# Different trims



## CantWaitTillIdrive (Apr 28, 2006)

Hi, what are the differences between the 4 trims? base, touring, track and 1 more i forgt.


----------



## WATSON1 (Jul 9, 2005)

There are actually 5. Base, track, enthusiast, touring, and grand touring. The differences between them for the most part is factory options. The base is, well, base. Track has different brakes and suspension, touring has navi and leather, grand has a 10" sub. Those are just a few I know off the top of my head, a dealer could give you some brochures on the Z that explains all the differences. Most of the stuff I mentioned is available on any model at a price...


----------



## chimmike (Oct 17, 2002)

base: no lsd, no tcs or vdc, some other so so stuff.
enthusiast/touring/performance= TCS and viscous limited slip.
track/anniversary= brembos, VDC, limited slip.
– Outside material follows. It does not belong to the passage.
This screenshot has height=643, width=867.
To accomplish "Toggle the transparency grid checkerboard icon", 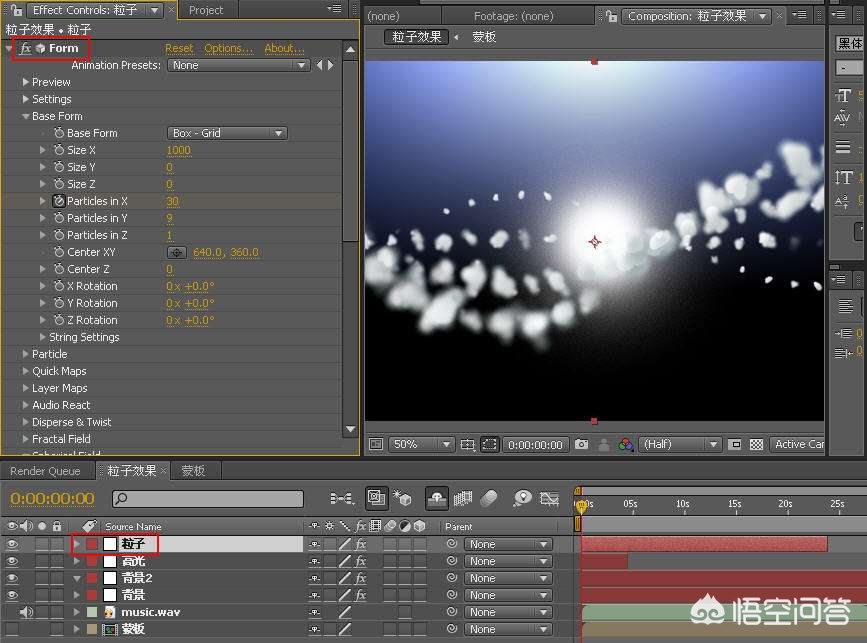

other stuff varies from stereo options to side airbags, etc. My enthusiast has side curtain and seat airbags, TCS, limited slip


----------



## CantWaitTillIdrive (Apr 28, 2006)

ooo.what are the hp/torque and weight differences?


----------



## WATSON1 (Jul 9, 2005)

CantWaitTillIdrive said:


> ooo.what are the hp/torque and weight differences?


Almost all the same, with the exception of the new "rev up" motor. Higher HP and lower TQ. Also small difference in the MT v. Auto


----------



## chimmike (Oct 17, 2002)

the higher the trim, the heavier it is. the older models were lighter and the 06s are really gettin piggly.

hp/tq differences, none until 05 when the 35th anniversary and track models came with the "revup" motor which is 300hp but less torque than the normal motor. Apparently n/a it's not really better than the non-revup, except it revs to 7k whereas the normal motor doesn't. 

also the revups seem to make 35-40 more whp under boost than the non-revup. Mainly due to the variable exhaust cam timing and higher revs.


----------